A set of papers is set in front of him, the title of his thesis glaring back at him. Bold, accusing. Jay winces. 

 

“I won’t put it up, Mr Park. Not yet. They’ll ask me for it, and I really do think you deserve all the attention. But I know this is personal, this letter. There’s 2 weeks until the last day that I have to submit something to the general office. I’d like to submit yours, since other professors and visitors might be able to get a look and recognise your talent, which is obviously good for your future. That’s 2 weeks to… shall we say, bare your heart? I know it’s a big ask, Jongseong-ah. So I understand that if after 2 weeks, you still don’t want it up, I won’t submit it at all. Park Jisung’s work isn’t half bad, and god knows he’d be grateful for the attention.”

 

Jay swallows. 

 

“It’s a beautiful piece, Jongseong. And you are a beautiful and kind soul. I want you to be happy, but I won’t force you to do anything. Just know that I have your back, as you youngsters like to say it.” Mrs Yoon’s eyes are twinkling, and Jay feels the knot in his chest loosen slightly. He brings himself to nod, jerkily. His hands are entwined tight in his lap, knuckles turning white. 

 

By the time he leaves her office, he’s trembling from head to toe. Both from the praise he had never yet received in his life, and from the anxiety coursing through his veins at Mrs Yoon’s words. 

 

“I think they could love you back, Jongseong-ah.”
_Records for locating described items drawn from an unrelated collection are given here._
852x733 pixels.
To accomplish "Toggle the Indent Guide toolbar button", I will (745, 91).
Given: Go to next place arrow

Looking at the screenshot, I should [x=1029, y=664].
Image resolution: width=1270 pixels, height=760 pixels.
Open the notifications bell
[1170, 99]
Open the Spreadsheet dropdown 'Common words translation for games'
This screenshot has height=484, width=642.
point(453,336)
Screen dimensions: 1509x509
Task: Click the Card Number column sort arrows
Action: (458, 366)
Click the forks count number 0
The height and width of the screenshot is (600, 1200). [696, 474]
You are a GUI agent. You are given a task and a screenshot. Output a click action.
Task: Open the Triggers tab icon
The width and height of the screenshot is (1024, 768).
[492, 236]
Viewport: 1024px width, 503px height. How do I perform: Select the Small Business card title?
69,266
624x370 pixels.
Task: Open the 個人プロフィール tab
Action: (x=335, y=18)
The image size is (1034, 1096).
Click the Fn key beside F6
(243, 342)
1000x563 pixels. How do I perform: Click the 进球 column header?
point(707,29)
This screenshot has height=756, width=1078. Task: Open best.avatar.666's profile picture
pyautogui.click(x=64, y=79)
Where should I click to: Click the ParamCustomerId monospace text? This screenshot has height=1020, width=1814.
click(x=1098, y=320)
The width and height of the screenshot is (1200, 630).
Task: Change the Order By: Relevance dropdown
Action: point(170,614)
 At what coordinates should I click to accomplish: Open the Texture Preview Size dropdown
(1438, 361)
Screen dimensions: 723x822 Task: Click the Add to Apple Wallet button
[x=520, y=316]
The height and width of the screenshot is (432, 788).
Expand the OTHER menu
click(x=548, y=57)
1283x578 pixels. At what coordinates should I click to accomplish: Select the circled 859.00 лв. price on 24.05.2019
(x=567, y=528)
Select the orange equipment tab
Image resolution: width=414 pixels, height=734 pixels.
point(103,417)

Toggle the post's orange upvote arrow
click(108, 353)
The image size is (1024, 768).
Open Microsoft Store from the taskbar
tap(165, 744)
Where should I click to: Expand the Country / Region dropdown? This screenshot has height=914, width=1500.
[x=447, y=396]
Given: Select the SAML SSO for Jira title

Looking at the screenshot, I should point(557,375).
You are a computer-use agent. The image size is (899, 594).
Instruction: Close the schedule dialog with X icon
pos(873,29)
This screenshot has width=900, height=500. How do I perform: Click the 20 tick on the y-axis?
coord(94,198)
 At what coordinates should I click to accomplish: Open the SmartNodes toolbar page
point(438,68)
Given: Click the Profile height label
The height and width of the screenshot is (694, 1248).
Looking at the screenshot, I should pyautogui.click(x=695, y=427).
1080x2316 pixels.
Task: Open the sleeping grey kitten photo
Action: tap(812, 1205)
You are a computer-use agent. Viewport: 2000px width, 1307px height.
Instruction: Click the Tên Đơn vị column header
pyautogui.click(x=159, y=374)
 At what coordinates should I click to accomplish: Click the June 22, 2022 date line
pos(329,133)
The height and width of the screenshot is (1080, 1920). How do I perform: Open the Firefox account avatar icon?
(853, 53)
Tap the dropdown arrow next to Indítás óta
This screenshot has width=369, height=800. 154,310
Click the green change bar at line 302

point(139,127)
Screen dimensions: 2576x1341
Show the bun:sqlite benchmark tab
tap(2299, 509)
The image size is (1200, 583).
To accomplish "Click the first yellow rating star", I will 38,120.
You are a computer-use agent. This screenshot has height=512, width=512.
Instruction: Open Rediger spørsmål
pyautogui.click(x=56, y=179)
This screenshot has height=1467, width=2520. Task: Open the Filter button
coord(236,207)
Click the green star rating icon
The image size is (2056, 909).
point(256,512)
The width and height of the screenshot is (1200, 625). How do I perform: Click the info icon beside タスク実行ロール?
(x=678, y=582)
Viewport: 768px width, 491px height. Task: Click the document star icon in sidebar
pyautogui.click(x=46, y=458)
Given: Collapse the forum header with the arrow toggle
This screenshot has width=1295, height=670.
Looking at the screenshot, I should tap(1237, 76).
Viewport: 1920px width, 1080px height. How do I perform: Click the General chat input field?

Jay’s thesis starts like this. 

 

They say that the saddest word in the English language is “almost”. Almost there, not quite touching. Almost done, not quite finished. Almost together, not quite one. 

 

I would like to argue that “everything” is a sadder word. Throughout my life, he has always been everything to me, and me to him. But somehow, everything was still not enough. 

 

I became everything when we were 13, when we were young and innocent and had enough bravery to face the world without heeding the warnings of those who had lived more days than we. The ones that warned us of people out to hurt us, those with malicious intent. 

 

Nobody ever warned us about hurting each other, not when we were everything to each other. 

 

But our everything fell apart when we were 18. Or maybe it was just my everything that crumbled at my fingers, not his. Our everything became bigger, with one more pair of bright eyes and the kindest smile I had ever seen in my life. I thought this everything could last. 

 

It would last, if only humans had greater control over our emotions. 

 

Even when we fell apart, I was still everything. The last sincere statement, spoken by an 18 year old body in that 13 year old voice, just barely cracking at the edges. 

 

“You are everything to me, Jongseong ah.” 

 

I didn’t feel like someone’s everything. I felt like something I cherished deeper than my own soul was slipping through my fingers like sand, and I was powerless to stop it. 

 

But how could I hold this against him, when I too had dimmed the lights of someone’s eyes? Someone loved me, so wholeheartedly, while I was looking at someone else. I’m still looking, if I’m being honest.

 

I’d do anything to get my everything back, to be back to when we were 13, fearless and loving. 

 

But I just turned 23, and my heart aches for two. 

 

So, to my everythings: I’m sorry, and I love you. 

 

Mrs Yoon was spot-on, but she had missed out two very crucial components of his thesis. 

 

  1. There were 2 people he was hiding from.
  2. He needs to say I love you and he needs to say I’m sorry. He’s not sure to whom he needs to say what, though. Maybe both, to both.